▸ Exercise
Could you set down every line of the listing below word for word, leaving out the pictures?

▸ Data to use

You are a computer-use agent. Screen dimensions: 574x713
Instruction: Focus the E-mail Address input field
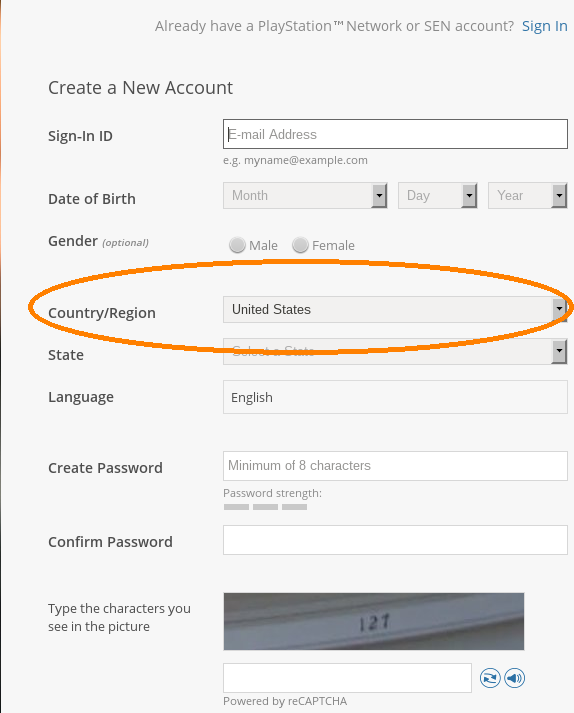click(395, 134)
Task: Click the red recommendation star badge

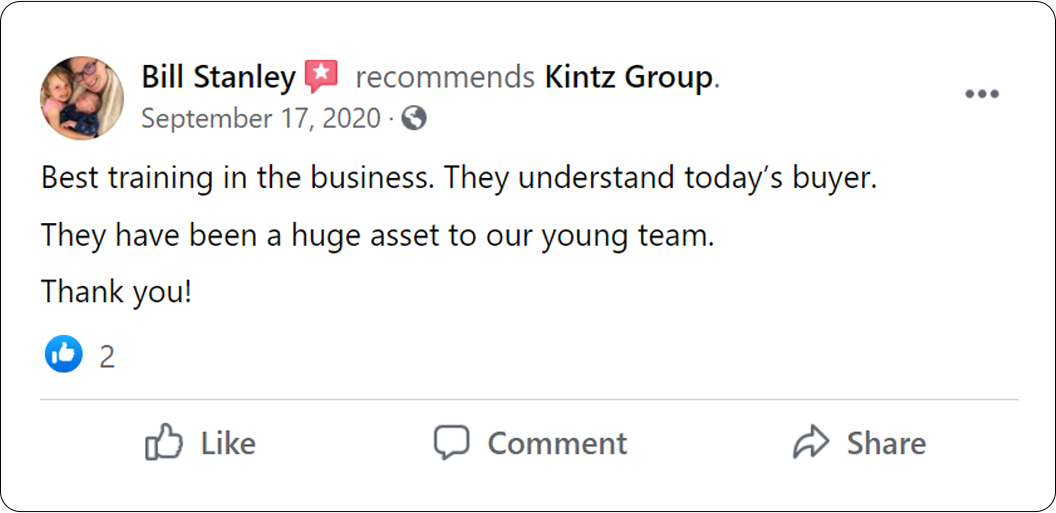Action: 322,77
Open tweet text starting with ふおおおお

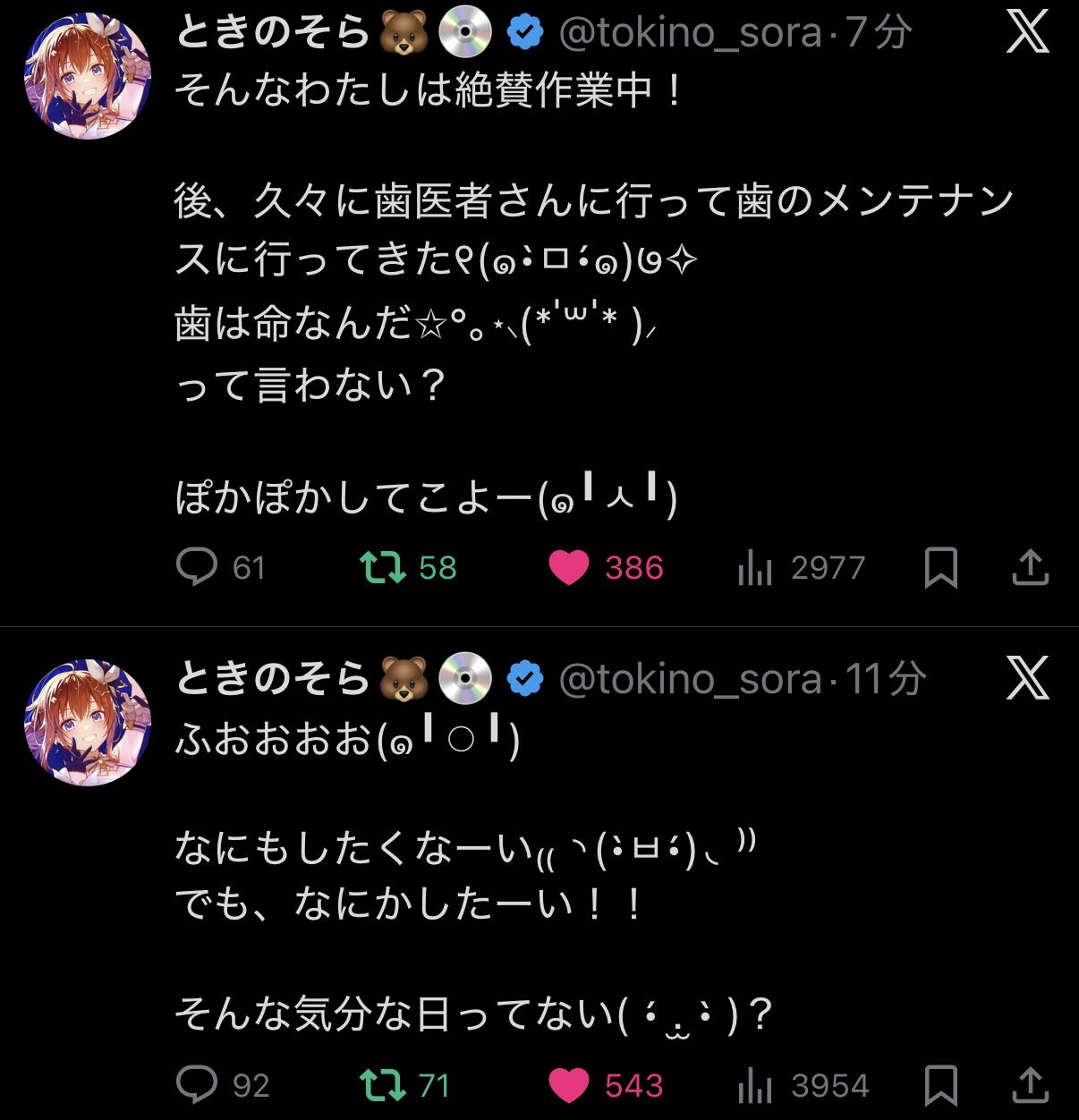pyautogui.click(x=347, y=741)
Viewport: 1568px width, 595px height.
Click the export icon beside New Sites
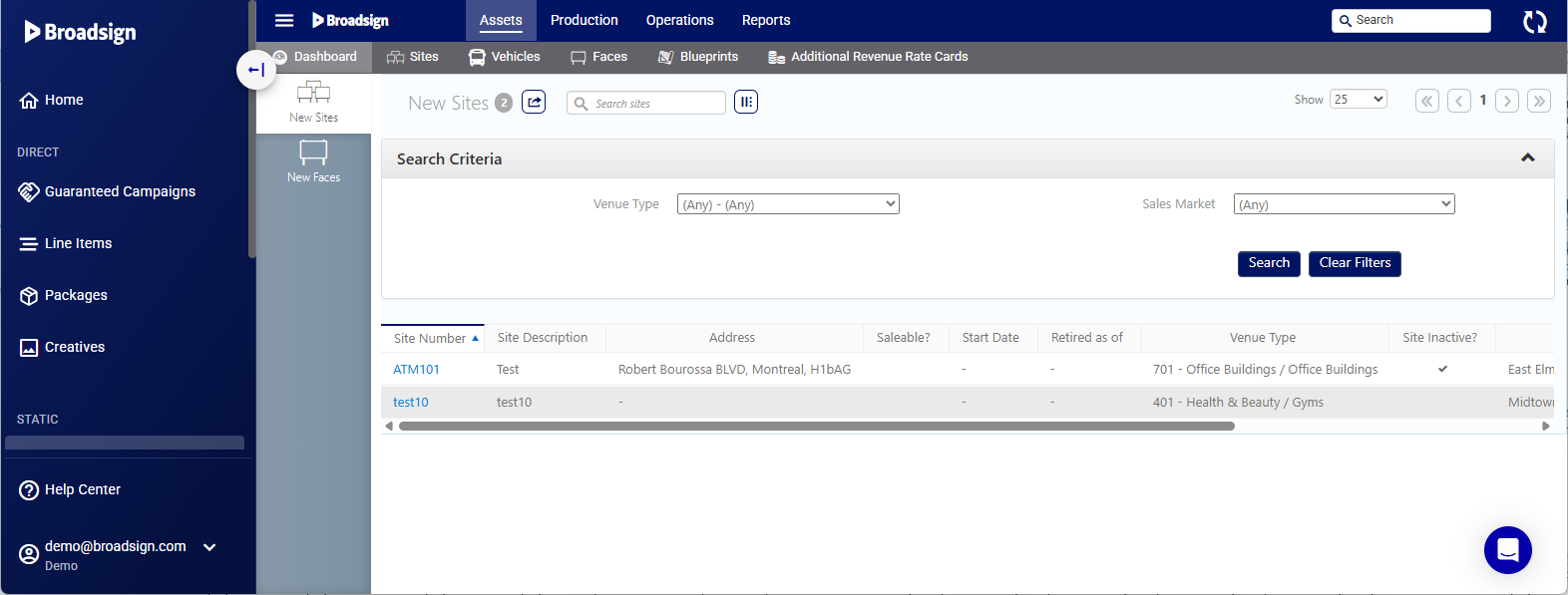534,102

▸ Output of the task
You are a computer-use agent. Screen dimensions: 574x713
Instruction: Focus the E-mail Address input field
click(395, 134)
Task: Click the red recommendation star badge

Action: 322,77
Open tweet text starting with ふおおおお

pyautogui.click(x=347, y=741)
Viewport: 1568px width, 595px height.
Click the export icon beside New Sites
534,102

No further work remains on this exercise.